== PROVIDED RECORDS ==
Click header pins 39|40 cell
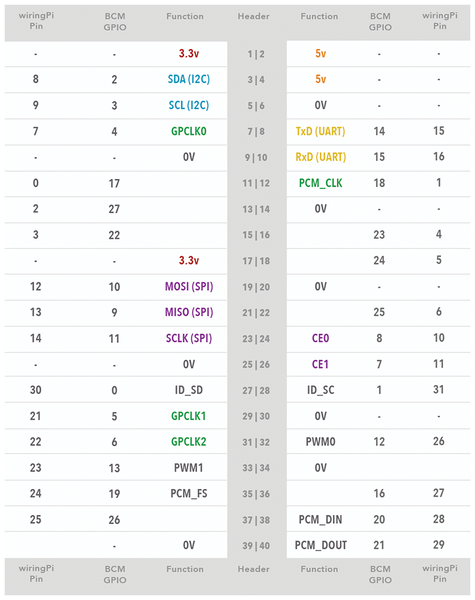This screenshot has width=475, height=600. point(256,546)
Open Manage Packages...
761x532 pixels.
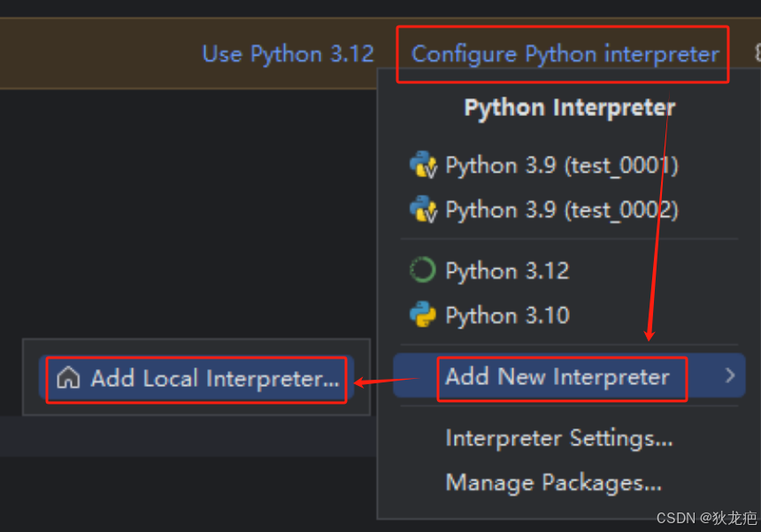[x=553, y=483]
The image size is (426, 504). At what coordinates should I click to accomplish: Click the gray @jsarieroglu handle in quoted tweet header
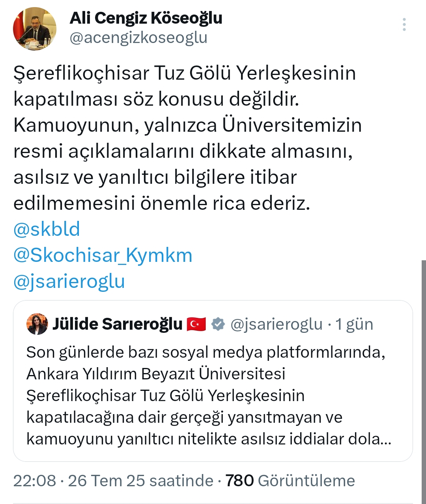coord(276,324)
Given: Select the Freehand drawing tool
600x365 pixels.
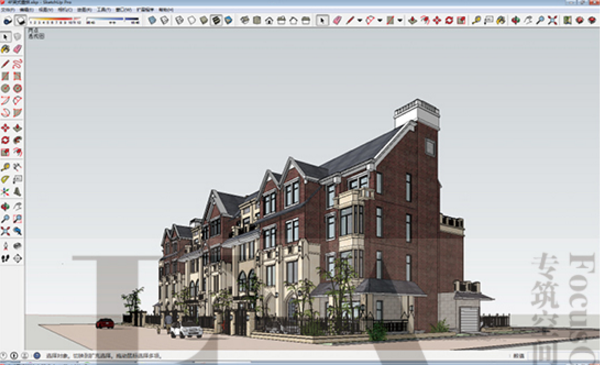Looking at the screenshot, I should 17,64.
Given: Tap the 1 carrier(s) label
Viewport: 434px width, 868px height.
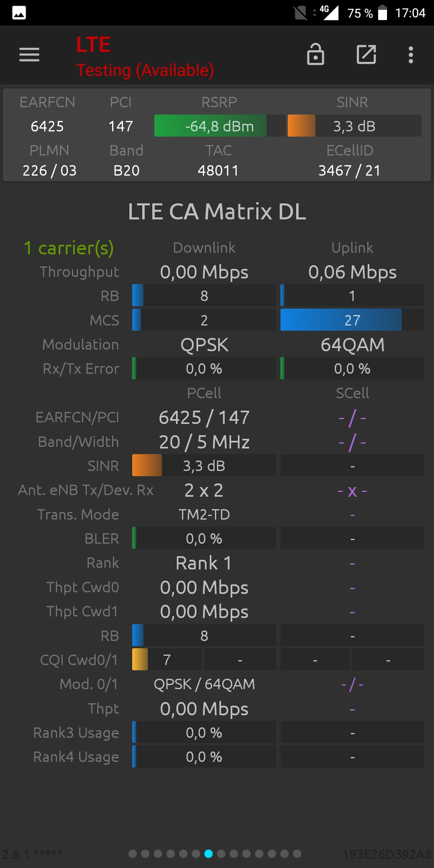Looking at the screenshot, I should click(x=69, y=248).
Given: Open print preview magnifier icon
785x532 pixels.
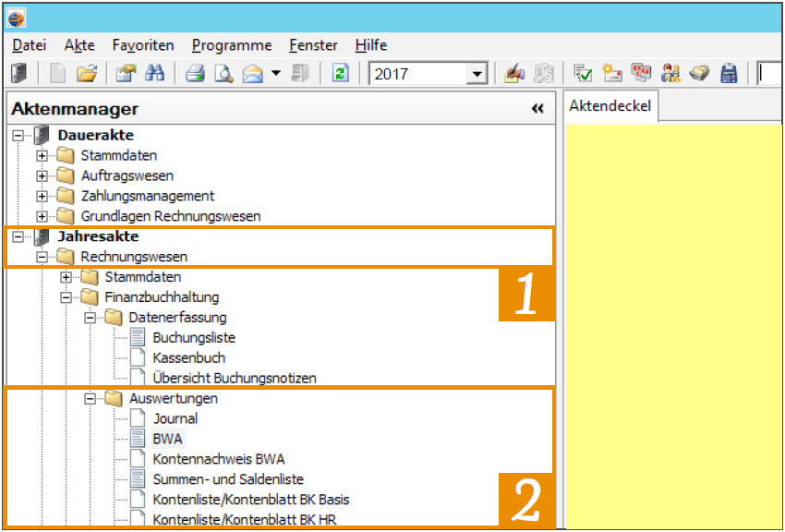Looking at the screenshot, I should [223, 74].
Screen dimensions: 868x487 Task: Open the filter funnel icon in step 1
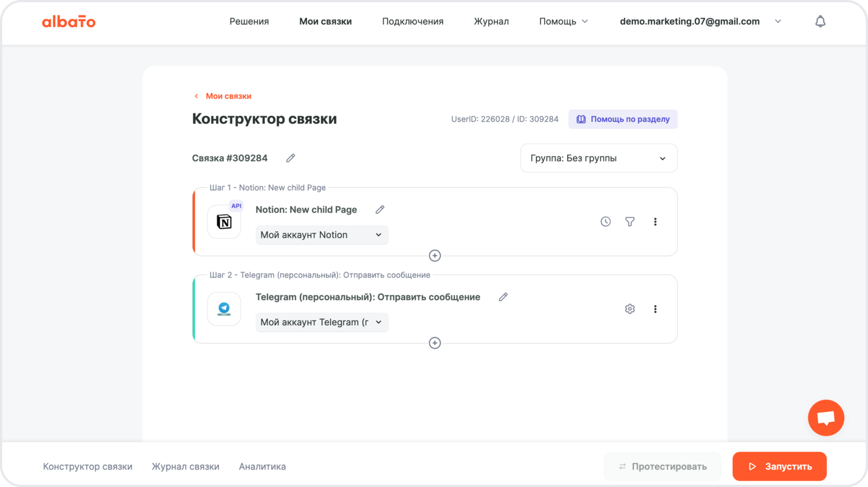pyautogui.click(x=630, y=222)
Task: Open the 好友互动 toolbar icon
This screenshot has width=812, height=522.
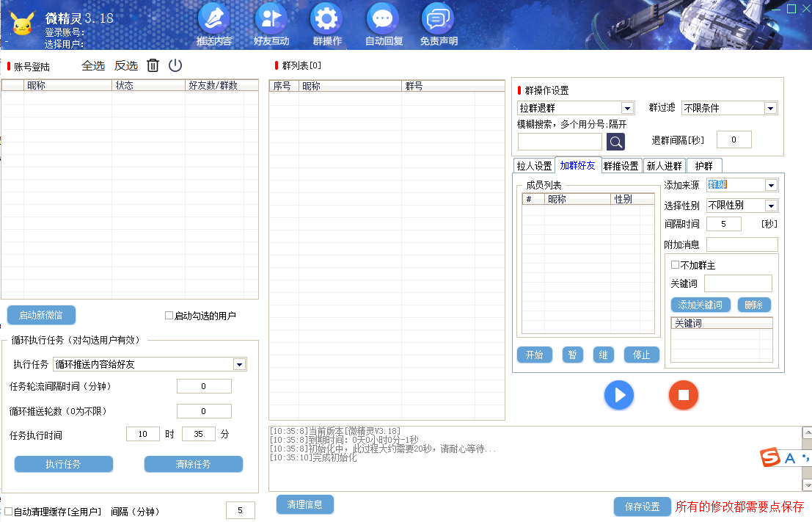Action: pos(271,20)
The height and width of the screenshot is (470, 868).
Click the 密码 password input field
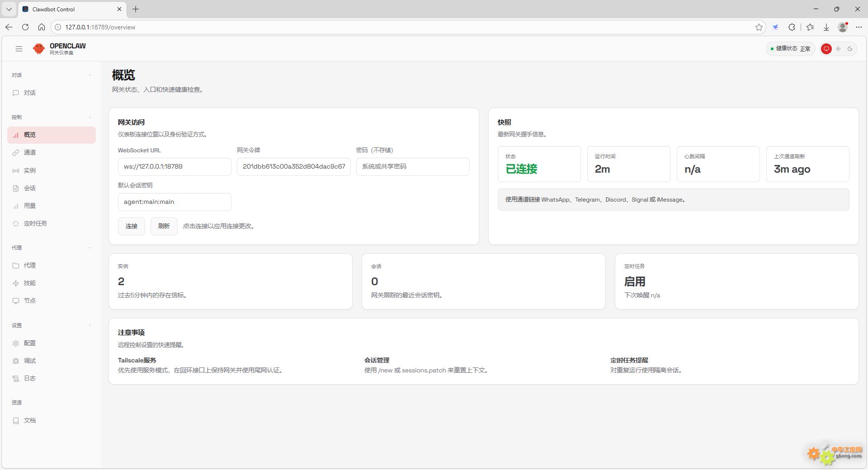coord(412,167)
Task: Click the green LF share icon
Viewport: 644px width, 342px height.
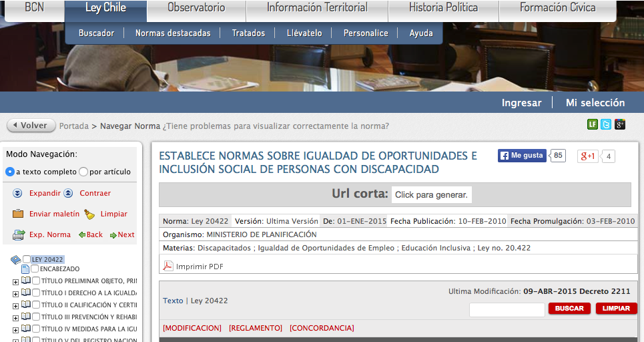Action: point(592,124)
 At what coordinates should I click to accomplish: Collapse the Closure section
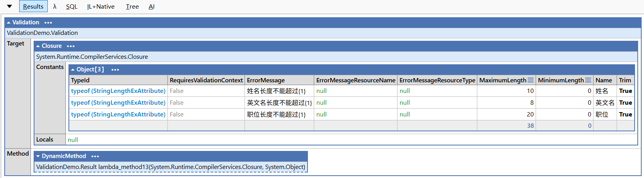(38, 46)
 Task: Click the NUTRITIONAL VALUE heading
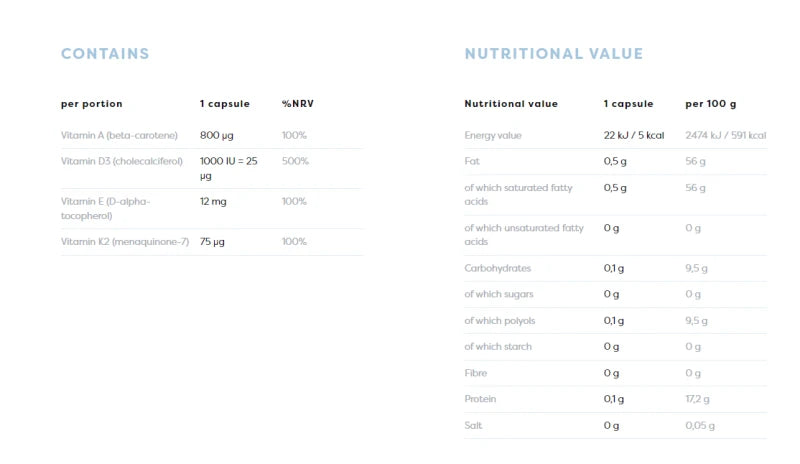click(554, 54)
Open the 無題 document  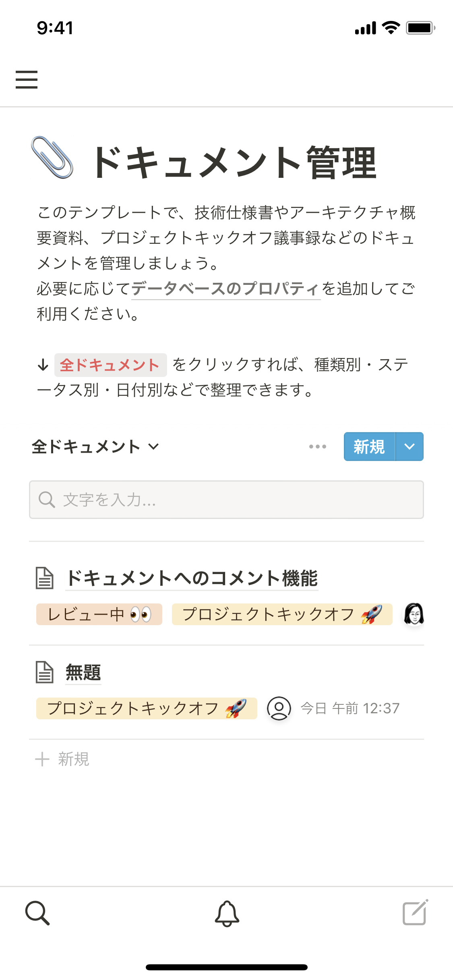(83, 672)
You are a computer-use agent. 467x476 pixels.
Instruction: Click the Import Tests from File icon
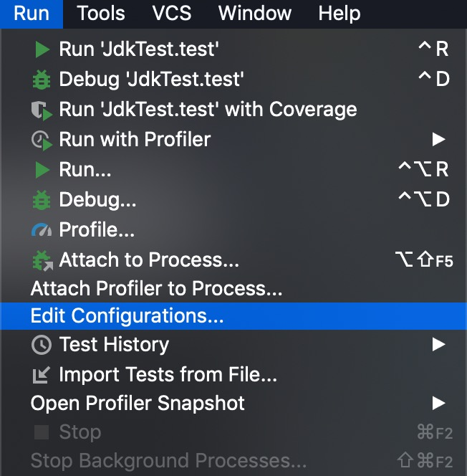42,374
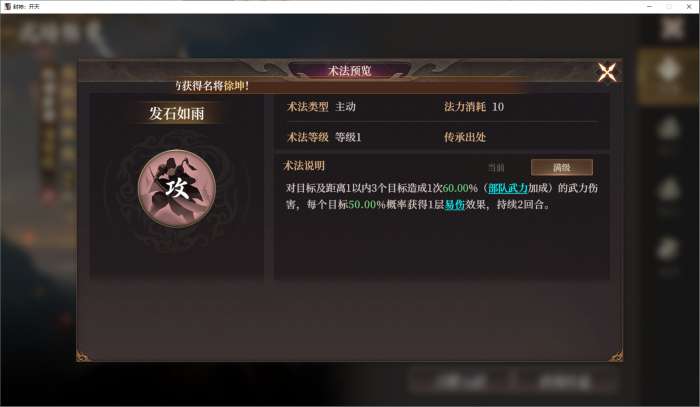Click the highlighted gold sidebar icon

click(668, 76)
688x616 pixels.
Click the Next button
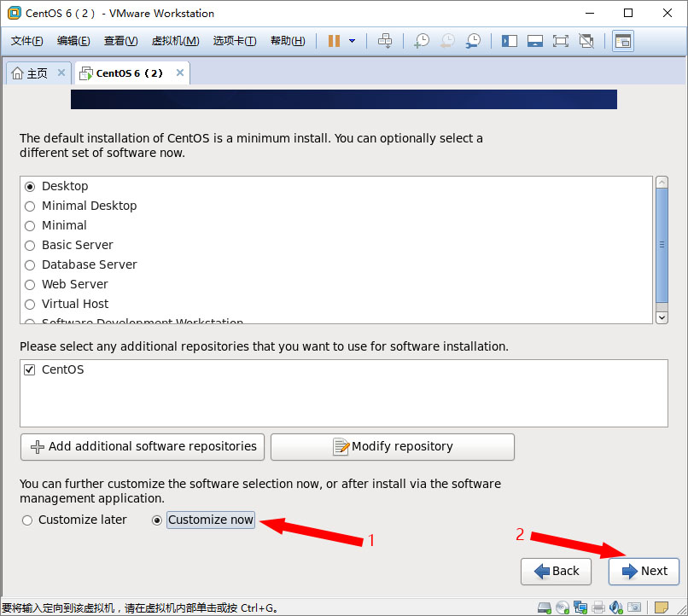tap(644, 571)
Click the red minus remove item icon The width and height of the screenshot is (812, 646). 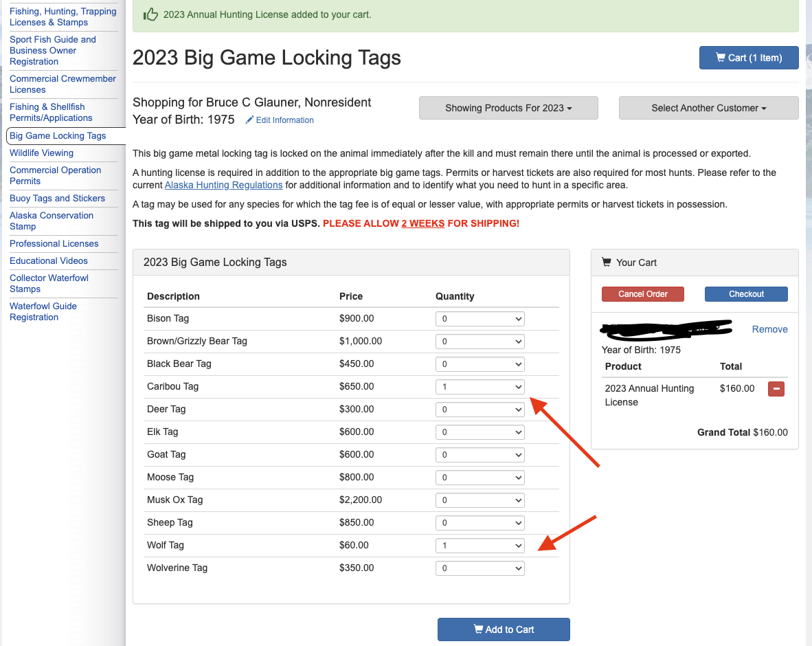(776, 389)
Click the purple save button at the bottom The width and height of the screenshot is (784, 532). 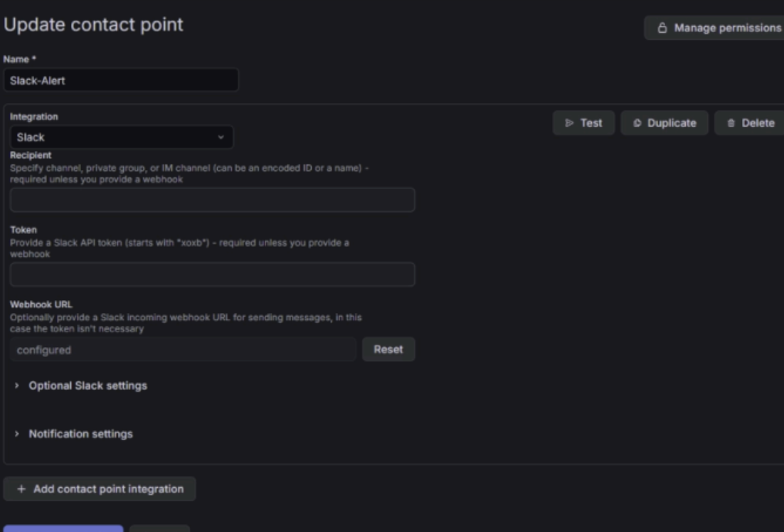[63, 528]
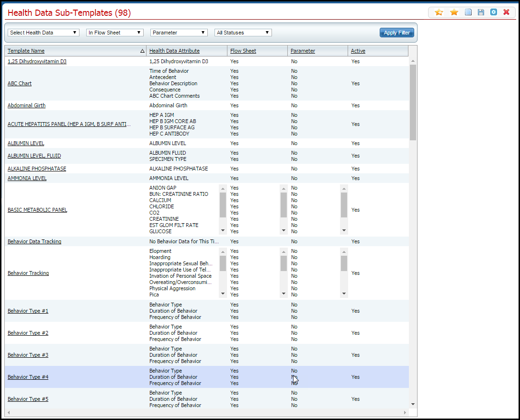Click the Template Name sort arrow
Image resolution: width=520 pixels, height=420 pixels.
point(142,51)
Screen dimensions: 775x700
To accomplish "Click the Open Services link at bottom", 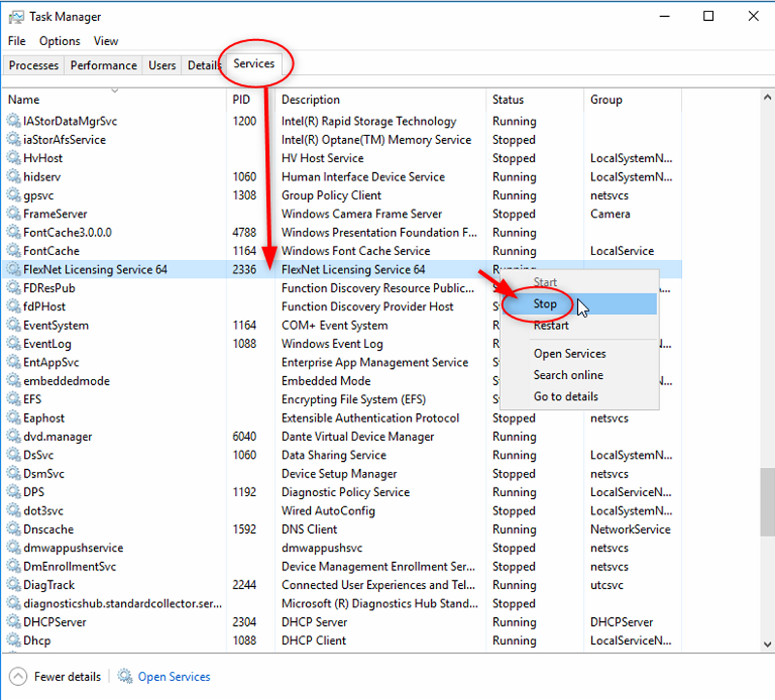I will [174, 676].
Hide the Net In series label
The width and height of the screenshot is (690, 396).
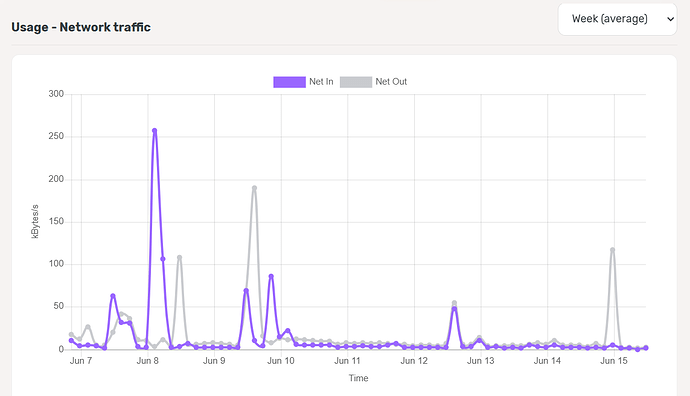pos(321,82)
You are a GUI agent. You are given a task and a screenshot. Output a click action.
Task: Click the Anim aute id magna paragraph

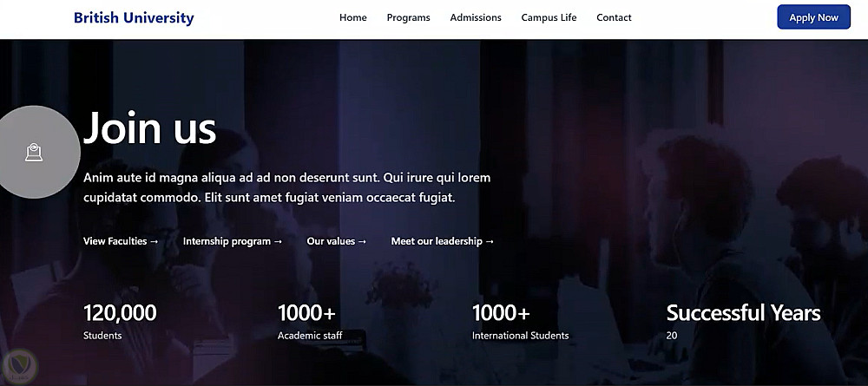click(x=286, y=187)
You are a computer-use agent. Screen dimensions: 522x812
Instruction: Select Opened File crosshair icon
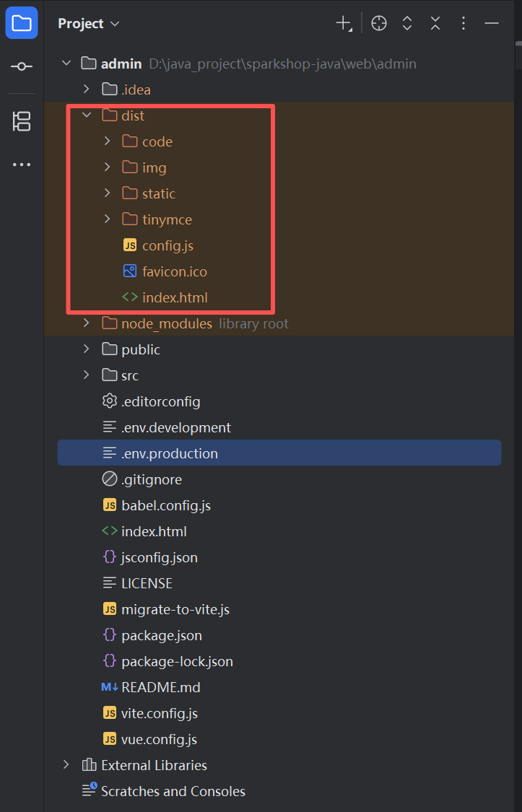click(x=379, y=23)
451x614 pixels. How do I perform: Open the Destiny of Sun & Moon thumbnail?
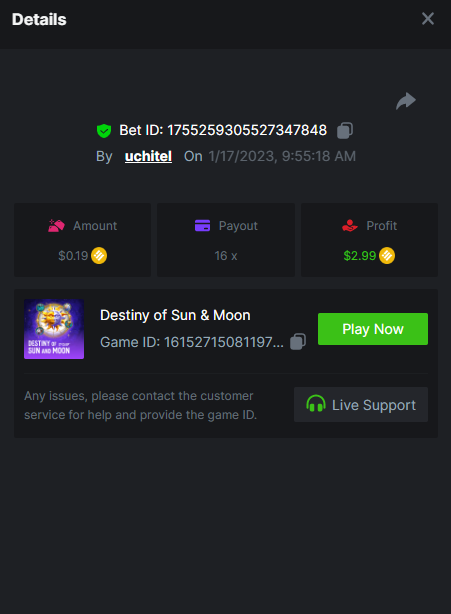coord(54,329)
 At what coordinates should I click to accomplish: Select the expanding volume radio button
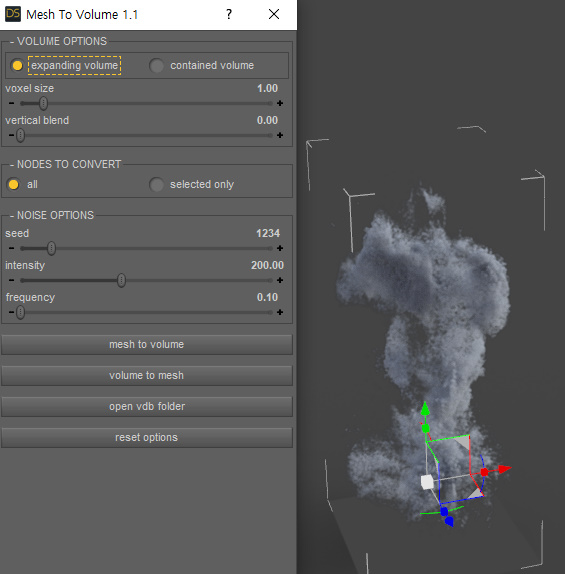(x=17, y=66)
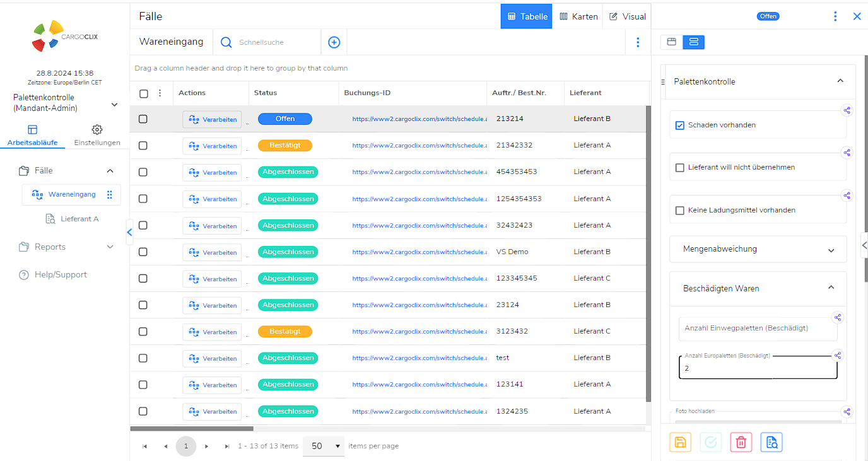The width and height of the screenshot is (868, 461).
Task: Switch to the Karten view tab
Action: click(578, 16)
===
YOUR INSTRUCTIONS: Provide the number of lines above in which the word "label" appears, with no further words.

EXERCISE OUTPUT: 2